3.15 In some situations, a formal request for a medical examination under Section 9 of the Adult Support and Protection (Scotland) Act 2007 may be viewed as necessary by the Council Officer or the health professional to which the request is being made.

3.16 Section 9 states a medical examination may only be carried out by a health professional as defined under Section 52(2) as a Doctor, Nurse or Midwife.

3.17 It is normally the case that Doctors would carry out a medical examination, Nurses and Midwives would carry out an assessment of current health status.

3.18 Medical examination may be required as part of an Investigation for a number of reasons including:

  • the adult’s need of immediate medical treatment for a physical illness or mental disorder
  • to assess the adult’s physical or mental health needs
  • to assess the adult’s mental capacity
  • to provide insight into the adult’s ability to safeguard themself
  • to provide evidence of harm to inform a criminal prosecution under Police direction or application for an order to safeguard the adult

3.19 The circumstances where medical examination should be considered include:

  • sexual harm and where there may be physical evidence
  • physical injury which the adult states was inflicted by another person
  • explanation is inconsistent with injuries
  • neglect and self-neglect, ill or injured or where there are concerns around self-harm and no previous assessment or treatment has been sought

3.20 Where a crime has been committed or where criminality is suspected, the Police should be contacted immediately to discuss how best to progress the Investigation of suspected criminality. If the adult concerned has been injured, the priority must be their immediate health and welfare. The Police may arrange for a Forensic Medical Examination to be carried out. This will be undertaken in a sensitive and professional manner with due consideration given to the needs or requirements of the complainer. This is essential to ensure no evidence is lost and to allow a criminal investigation to begin.

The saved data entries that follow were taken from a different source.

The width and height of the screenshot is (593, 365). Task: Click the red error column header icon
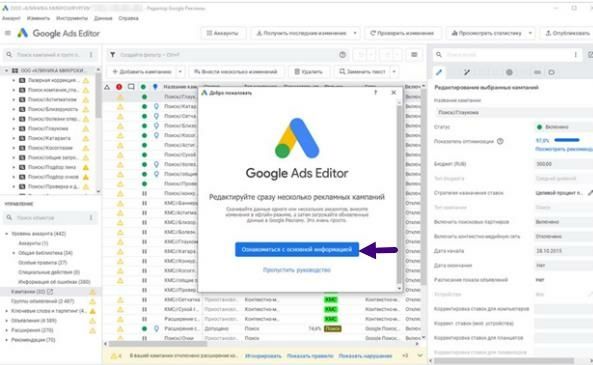(119, 87)
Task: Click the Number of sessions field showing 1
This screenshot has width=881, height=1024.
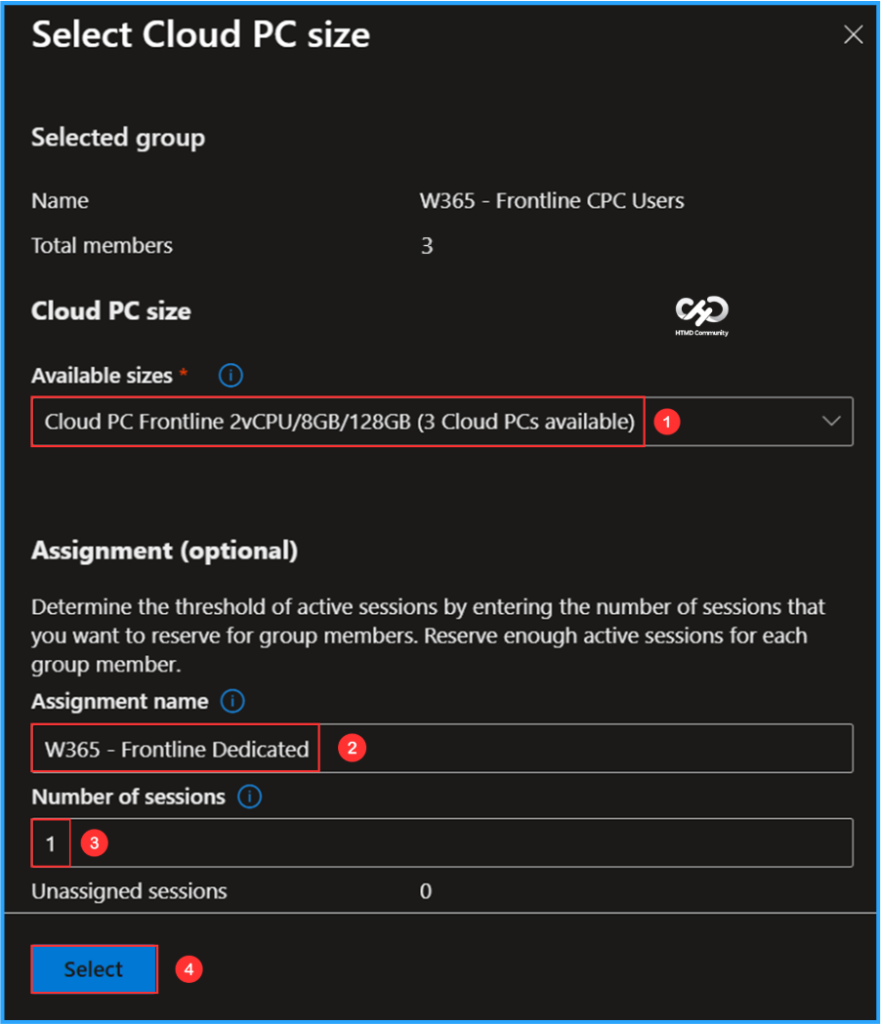Action: pyautogui.click(x=50, y=842)
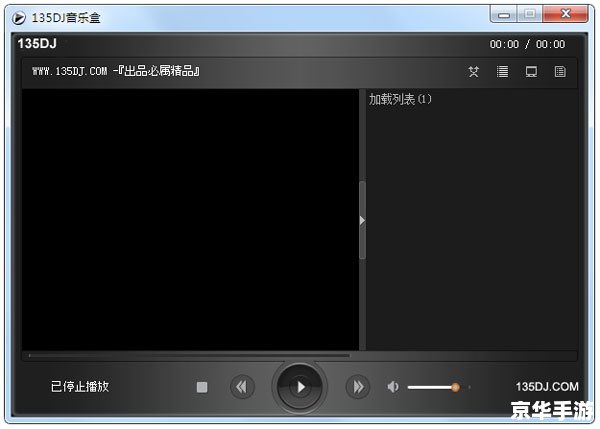Select the 加载列表 (1) playlist entry
The width and height of the screenshot is (600, 429).
coord(400,100)
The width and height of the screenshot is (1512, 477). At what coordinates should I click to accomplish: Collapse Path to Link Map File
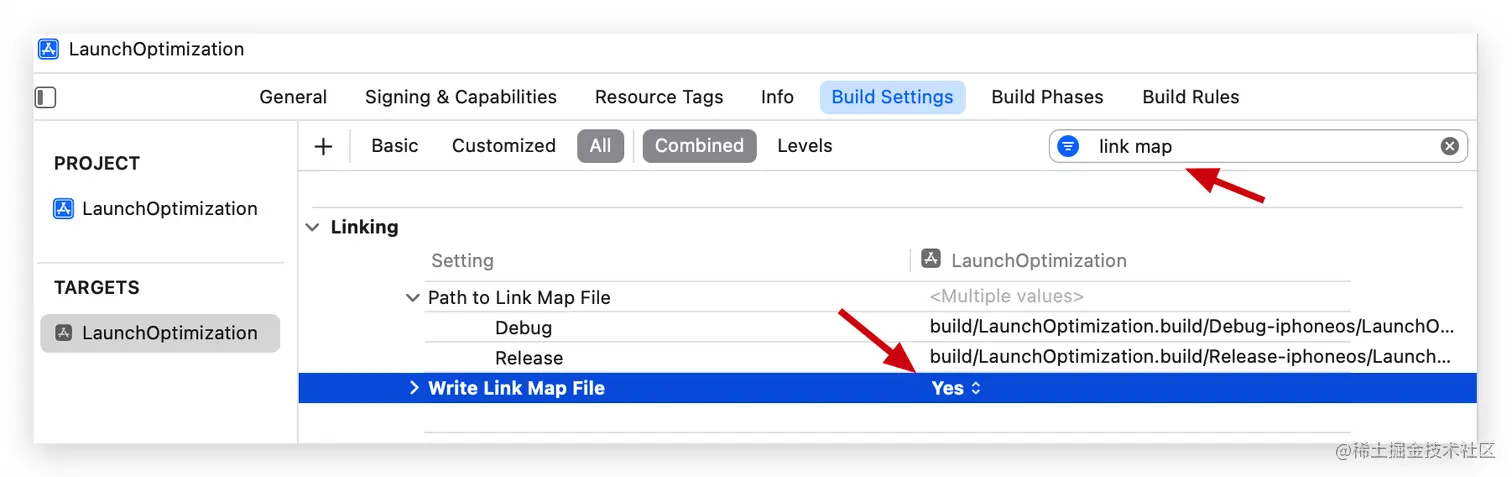[x=413, y=297]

3.21 If medical intervention is required, wherever possible, all courses of action must first be agreed with the adult. In situations of extreme risk or urgency the Council Officer may need to take immediate action, i.e. involve emergency services without prior consent.

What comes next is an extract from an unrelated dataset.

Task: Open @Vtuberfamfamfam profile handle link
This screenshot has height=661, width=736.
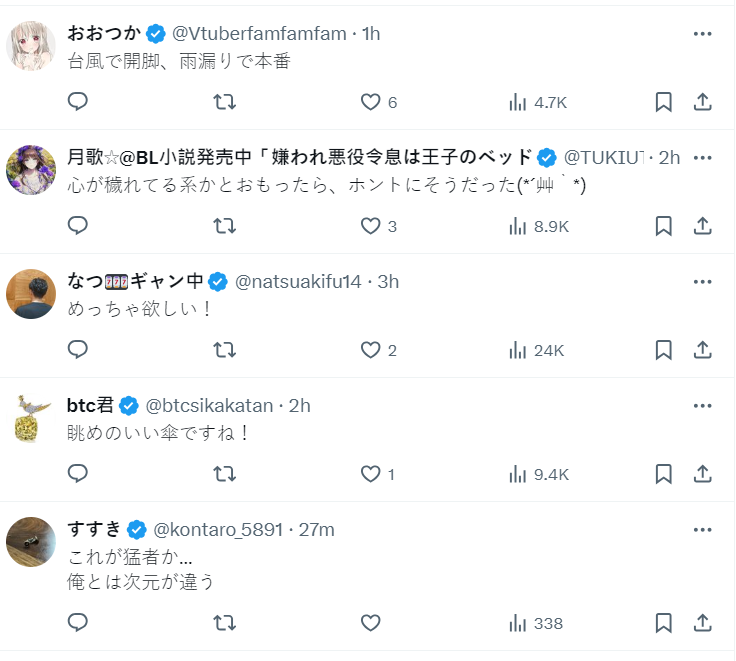Action: tap(262, 33)
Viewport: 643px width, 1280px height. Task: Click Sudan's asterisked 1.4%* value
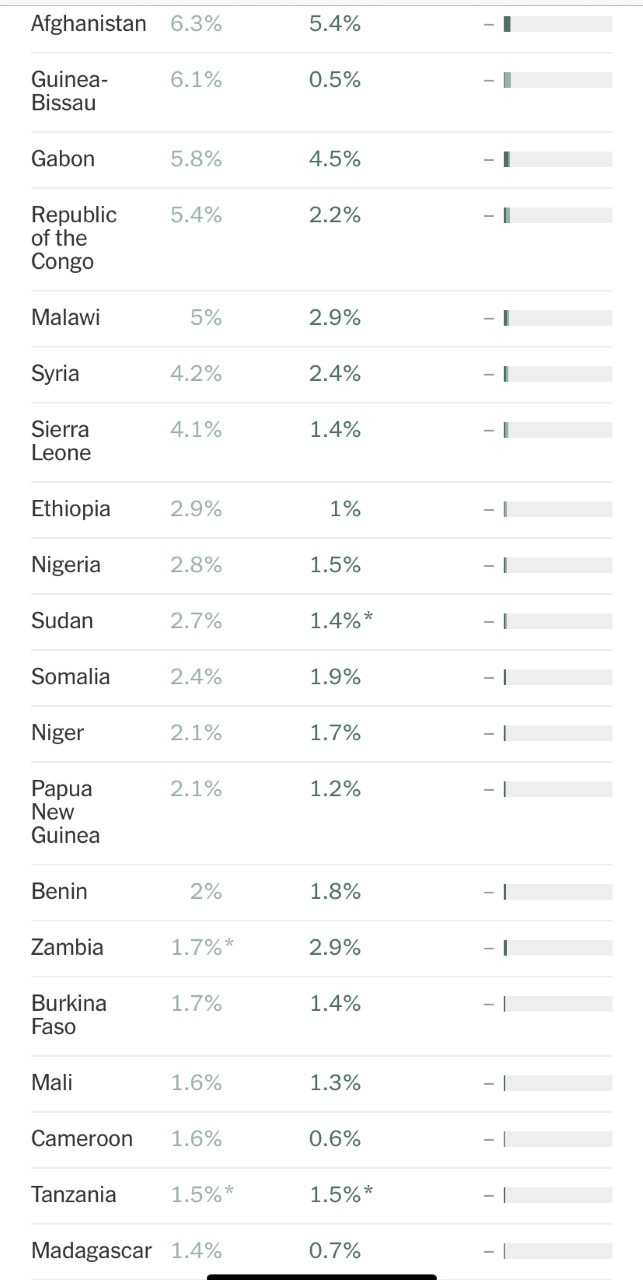pyautogui.click(x=341, y=621)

3.22 Section 9 states the adult must give consent to medical examination and treatment unless he/ she lacks capacity, or it is an emergency situation and consent cannot be obtained.

3.23 Where the situation is not an emergency and it is not possible to obtain the adult’s informed consent due to lack of capacity or they have difficulty communicating in order to provide consent, the council should contact the Office of the Public Guardian via Legal Services to ascertain whether a guardian or attorney has such powers. If not, consideration may be given to whether it is appropriate to use the provisions in the Adults with Incapacity (Scotland) Act 2000 or the Mental Health (Care and Treatment) Act 2003.

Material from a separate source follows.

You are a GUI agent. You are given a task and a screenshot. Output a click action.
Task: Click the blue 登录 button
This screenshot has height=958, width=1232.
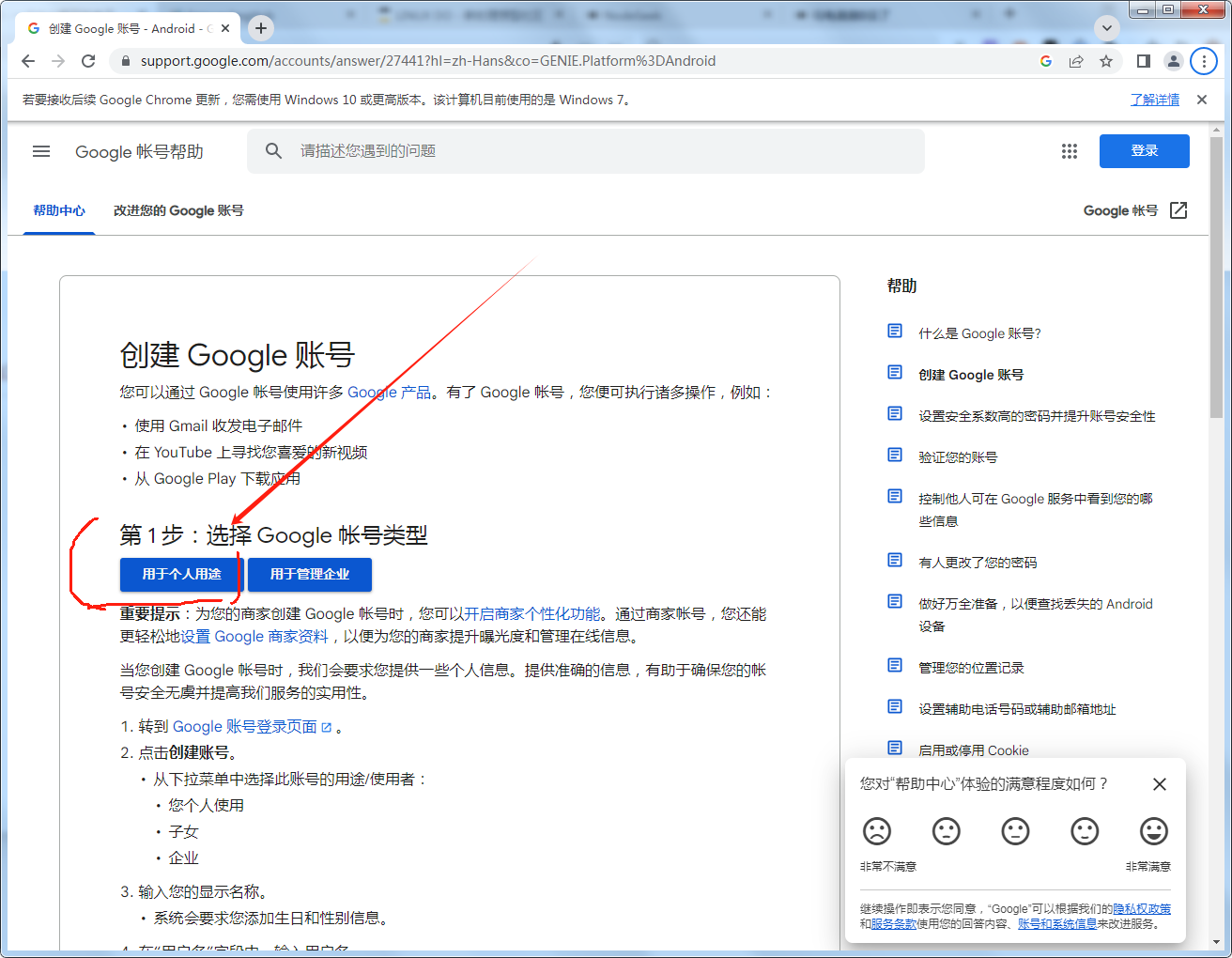[1144, 151]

3.24 If the adult has been subjected to sexual harm, a medical examination may be necessary. This should be arranged by the responsible Social Work Manager in consultation with Police.

3.25 Where an emergency and where consent cannot be obtained, doctors can provide medical treatment to anyone who needs it, provided that the treatment is necessary to save life or avoid significant deterioration in a patient’s health.

3.26 For fuller details on medical examinations please refer to Section 9 of the Adult Support and Protection (Scotland) Act 2007 or Adult Support and Protection Code of Practice 2022 (Chapter 9).